Huancaina Sauce Huevos
Eggs served over tortillas smothered in a creamy Peruvian yellow pepper cheese sauce.
Prep Time
15 min
Cook Time
15 min
Servings
3
Ingredients
- 0.5 cup Yellow Ají Amarillo paste
- 8 ounces Queso Fresco
- 0.75 cup Evaporated milk
- 6 crackers Saltine crackers
- 2 tablespoons Vegetable oil
- 4 units Large eggs
- 4 units Corn tortillas
- 0.25 cup Red onion, finely diced(optional)
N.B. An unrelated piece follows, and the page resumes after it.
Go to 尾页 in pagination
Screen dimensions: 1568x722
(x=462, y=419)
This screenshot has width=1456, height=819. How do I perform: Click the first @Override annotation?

- 4 units Black olives (Botija style)
- 1 tablespoon Fresh cilantro(optional)
Instructions
- 1
In a blender, combine the ají amarillo paste, queso fresco, evaporated milk, and saltine crackers.
- 2
Blend on high speed until the mixture is completely smooth and has a thick, velvety consistency.
- 3
Taste the sauce; if it is too thick, add a splash more milk; if too thin, add another cracker and blend again.
- 4
Lightly fry the corn tortillas in a skillet with a teaspoon of oil until soft and slightly golden, then set aside on plates.
- 5
In the same skillet, fry the eggs sunny-side up or over-easy according to your preference.
- 6
Place one or two eggs on top of each prepared tortilla.
- 7
Generously pour the Huancaina sauce over the eggs until they are mostly covered.
- 8
Garnish with diced red onions, a black olive on the side, and a sprinkle of fresh cilantro before serving warm.